Una lettera spedita al Corriere della Sera, racconta il dramma di una ragazza che ha contagiato il padre dopo una serata in discoteca.
Oggi Martina vive con l’incubo che suo padre non riesca a farcela. Paura mista a rimorso, tanto rimorso. Perché se avesse dato retta alla sua decisione, condivisa con gli amici, di non andare più in discoteche e luoghi chiusi fino a quando il coronavirus se ne fosse andato per sempre, a quest’ora non dovrebbe aspettare con terrore una telefonata dall’ospedale in cui è ricoverato il papà.
Un giorno la promessa che si era fatta è stata disattesa, complice il compleanno di un amico. E così Martina, come racconta in una lettera al Corriere della Sera, ha iniziato il viaggio del terrore e non ne conosce il finale. Il padre è intubato e sta lottando tra la vita e la morte.
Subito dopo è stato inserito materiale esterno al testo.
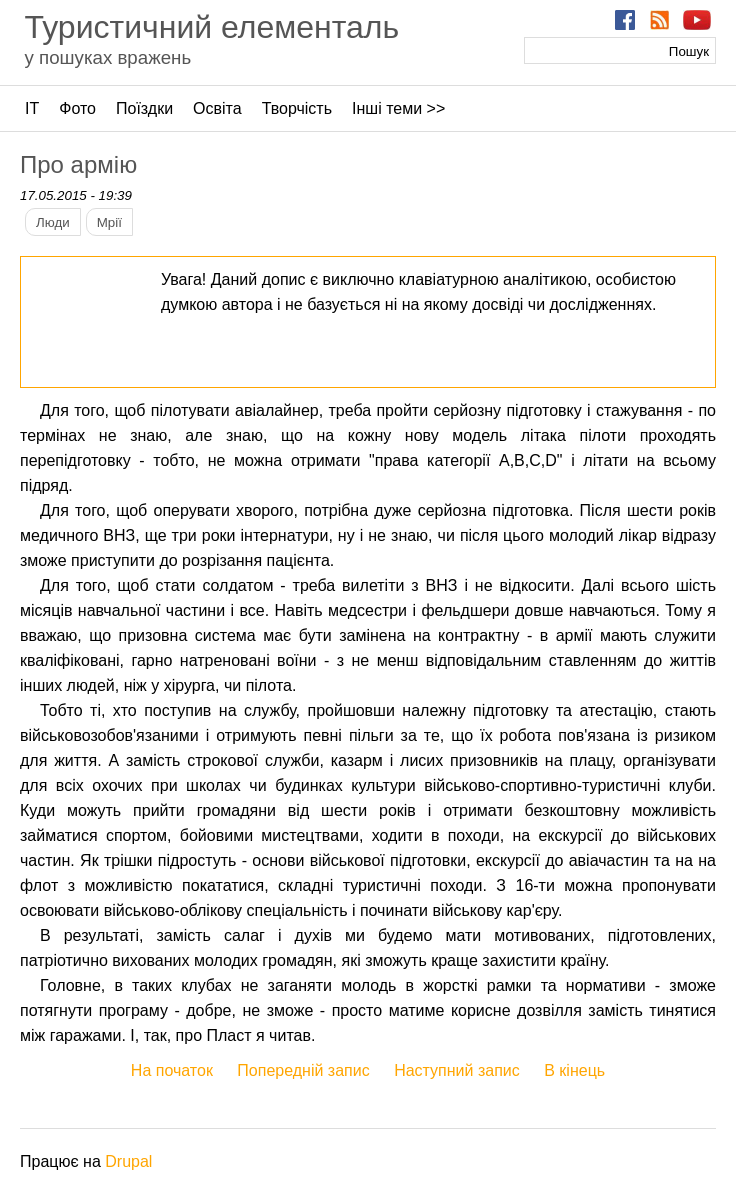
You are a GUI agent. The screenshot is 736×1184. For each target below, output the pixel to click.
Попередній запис (303, 1070)
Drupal (128, 1161)
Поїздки (144, 108)
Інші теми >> (398, 108)
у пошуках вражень (107, 57)
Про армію (78, 164)
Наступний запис (457, 1070)
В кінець (574, 1070)
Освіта (217, 108)
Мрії (109, 222)
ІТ (32, 108)
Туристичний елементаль (211, 27)
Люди (53, 222)
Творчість (297, 108)
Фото (77, 108)
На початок (172, 1070)
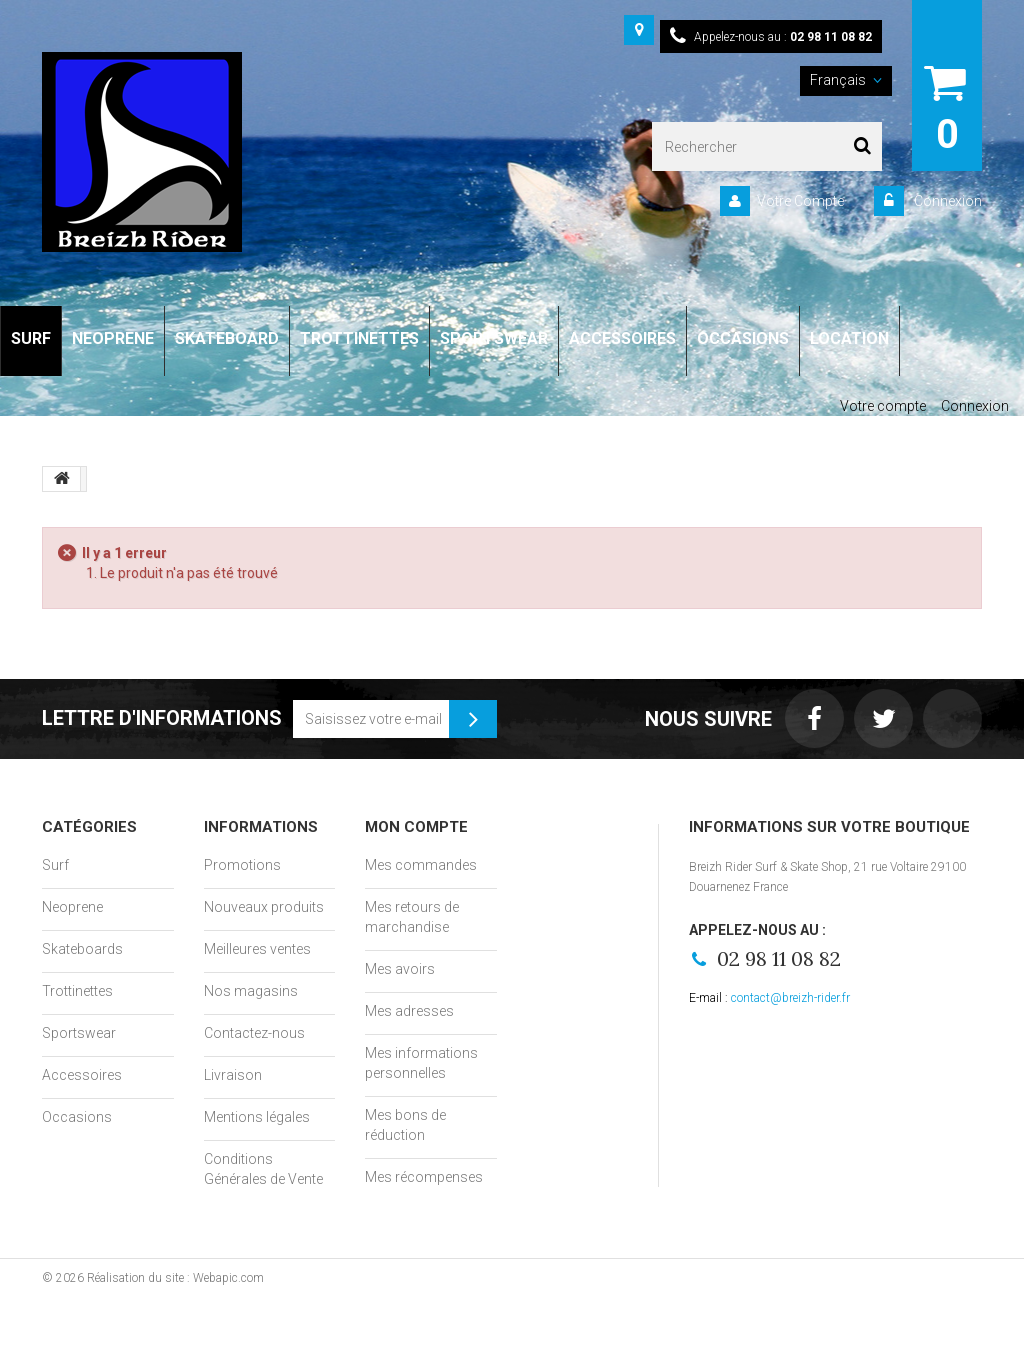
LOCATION (849, 338)
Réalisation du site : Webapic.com (175, 1278)
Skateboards (82, 949)
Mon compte (416, 827)
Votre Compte (800, 201)
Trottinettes (77, 991)
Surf (55, 865)
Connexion (946, 201)
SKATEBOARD (227, 338)
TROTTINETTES (359, 338)
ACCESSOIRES (622, 338)
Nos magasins (251, 991)
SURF (31, 338)
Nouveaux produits (264, 907)
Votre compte (883, 406)
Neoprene (72, 907)
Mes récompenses (424, 1177)
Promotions (242, 865)
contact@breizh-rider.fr (790, 998)
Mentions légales (257, 1117)
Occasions (77, 1117)
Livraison (233, 1075)
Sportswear (79, 1033)
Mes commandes (421, 865)
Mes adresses (409, 1011)
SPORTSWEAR (494, 338)
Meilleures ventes (257, 949)
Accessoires (82, 1075)
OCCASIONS (743, 338)
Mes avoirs (400, 969)
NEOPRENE (113, 338)
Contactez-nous (254, 1033)
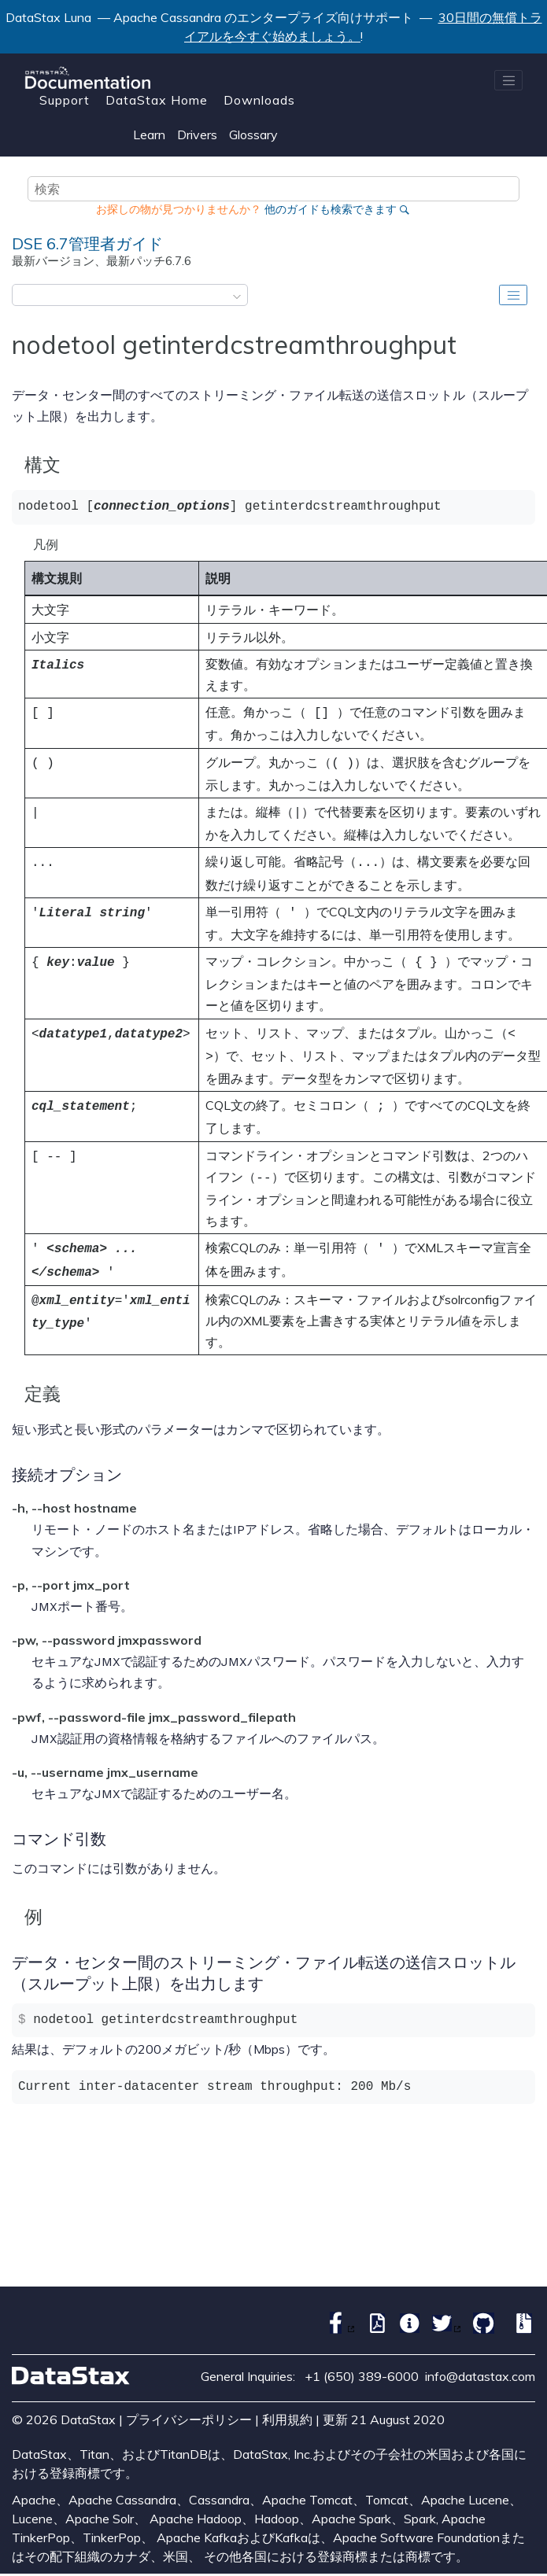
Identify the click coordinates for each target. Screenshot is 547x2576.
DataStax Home (156, 100)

«Io e i miei amici avevamo deciso di non andare in discoteche e posti chiusi per evitare i contagi – conferma la giovane – però quel sabato era il compleanno del mio più caro amico, come facevamo a non festeggiare fino a tardi? Decidemmo che per una sera non sarebbe successo niente”.
E invece è bastata quella sera per cambiare il destino suo, del padre e anche del resto della sua famiglia.
Una sola sera in discoteca: “ho infettato papà, rischia di morire, non riesco più a mangiare”
Martina è una giovane studentessa universitaria che studia a Madrid, ha trascorso come tanti l’estate tra spiaggia, palestre e serate con gli amici. Fino al giorno maledetto. «Andai dal dottore e mi disse che non sembravano sintomi da Covid – racconta la ragazza – quindi continuai a fare la mia vita normale, andavo a mangiare al ristorante con papà, giocavo a carte con i nonni e ci mettevamo a guardare la tv tutti insieme sul divano.
Una vita normale, come se il coronavirus non potesse entrare in quella casa. E invece: “la settimana dopo annunciarono che proprio nella discoteca dov’ero andata c’era stata una persona positiva, e tamponarono tutte le persone che erano state lì quella sera.
Il risultato del mio tampone: positivo. Fecero il test a tutti i miei familiari. Solo la mamma fu negativa. Positivi i nonni, mia cugina di 12 anni, e papà. Il nonno è finito in ospedale e ora è stato dimesso e si sta riprendendo. Io, mia cugina e la nonna non abbiamo avuto problemi e dopo quattro settimane chiusi in casa siamo tornati negativi».
E’stato il papà a pagare il prezzo più alto. «Siccome stavo bene lui mi diceva che tanto non era il virus, che non aveva voglia di starmi lontano: “Dai, Marti, che poi ritorni a Madrid e non ci vediamo per tanto tempo”.
E anch’io pensavo così, e gli ho dato abbracci e baci… voglio tanto bene a papà. Ora è da due settimane in terapia intensiva, intubato. Sta lottando con tutte le sue forze, e io non posso vederlo, non posso aiutarlo, non posso ritornare indietro. Non me lo potrò mai perdonare».
Un rimorso che non la abbandonerà fino all’auspicato lieto fine della brutta avventura.
«Ormai non ho più fame – scrive Martina – ma devo sforzarmi di mangiare sennò la mamma sta male. Non riesco più a fare niente, nemmeno alzarmi dal letto al mattino, però lo faccio, per la mamma e per la nonna. Spero almeno che la mia storia possa essere utile ai miei coetanei».